BIG DATA

The impetuous increase in the amount of information that today is possible to manipulate and consult, was possible thanks to the introduction of new ways of storing data and new software technologies introduced recently.

The HADOOP platform has established itself as a market standard for storing structured, destructured and different nature data. This is referred to by the main information “distribution” software such as Cloudera and Hortonworks; these are flanked by increasingly advanced tools for the integration, reclamation and homogenization of data from different sources.
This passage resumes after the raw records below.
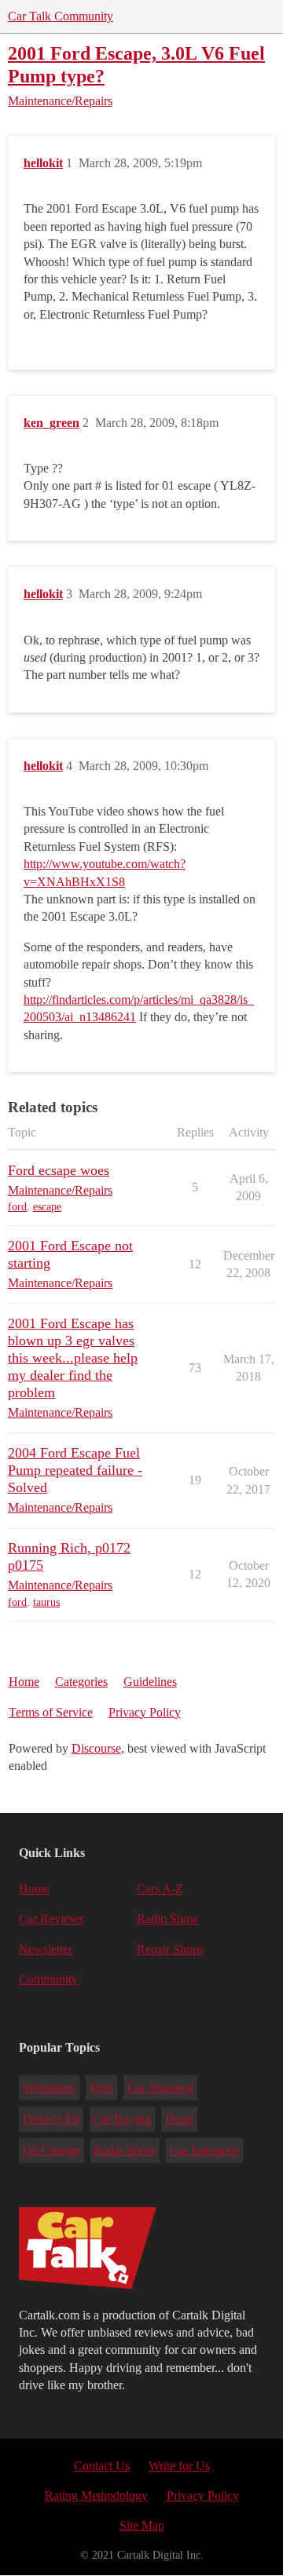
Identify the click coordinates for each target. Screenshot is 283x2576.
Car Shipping (160, 2087)
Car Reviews (51, 1918)
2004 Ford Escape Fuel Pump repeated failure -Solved (75, 1470)
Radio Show (168, 1918)
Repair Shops (170, 1949)
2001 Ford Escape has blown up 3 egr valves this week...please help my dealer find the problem (73, 1357)
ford (17, 1207)
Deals (179, 2118)
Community (48, 1979)
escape (47, 1207)
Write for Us (179, 2465)
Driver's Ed (51, 2118)
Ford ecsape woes (58, 1170)
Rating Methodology (96, 2495)
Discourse (96, 1748)
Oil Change (51, 2150)
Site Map (141, 2525)
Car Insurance (204, 2150)
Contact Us (102, 2465)
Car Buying (122, 2118)
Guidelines (150, 1681)
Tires (101, 2087)
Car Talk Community (60, 16)
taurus (46, 1602)
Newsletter (45, 1949)
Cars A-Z (160, 1889)
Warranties (49, 2087)
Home (24, 1681)
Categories (81, 1681)
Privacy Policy (144, 1712)
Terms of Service (51, 1712)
Humanativa Group has identified in the Talend Data Fabric platform, which integrates the main data governance tools oriented to the Big Data world, the reference tool for the implementation of complex projects capable of assembling information from traditional sources into a single logical model of data information from traditional, social and IoT sources.

The previous figure illustrates the logical offer of our model, able to integrate platforms, tools, sources and “target” environments to be made available to Data Scientist teams for the development of predictive analysis systems.

 

We summarize below the main technologies we refer to and for which we have a significant number of certified technicians.

Cloudera

Founded in 2008, Cloudera was the first major company to offer a complete Hadoop (CDH)5 distribution and acquiring customers like eBay, Expedia, Nokia and Samsung.

CDH has, in addition to the fundamental characteristics of Hadoop such as scalable storage and distributed computing, a set of additional components, for example a user interface.

Furthermore, CDH allows companies greater market competitiveness, thanks to some special characteristics including security and integration with a wide range of hardware and software solutions.

Hortonworks

Funded at the same time as the Hadoop platform, the completely open-source Hortonworks Data Platform distribution includes components such as Hadoop, Pig, Hive and Ambari.

The management and monitoring of the cluster are carried out with Apache-Ambari.

Hortonworks presents some features such as high system availability with both Hadoop 1.0 and Hadoop 2.0., improving the performance of queries carried out with HiveQL.

TALEND Data Fabric

Talend is the first Data Integration platform on Spark.

 

Thanks to this feature, Talend allows to implement ETL jobs that are run 100% on Spark, significantly reducing development time and the performance of the software generated.

 

The suite shown in the previous figure shows how the Data Fabric platform integrates the different components necessary to create a complete “big data governance” system.

 

We currently use Cloudera, Horntonworks and Talend for some of our strategic projects in various sectors such as airport services, advanced telecommunications and public finance.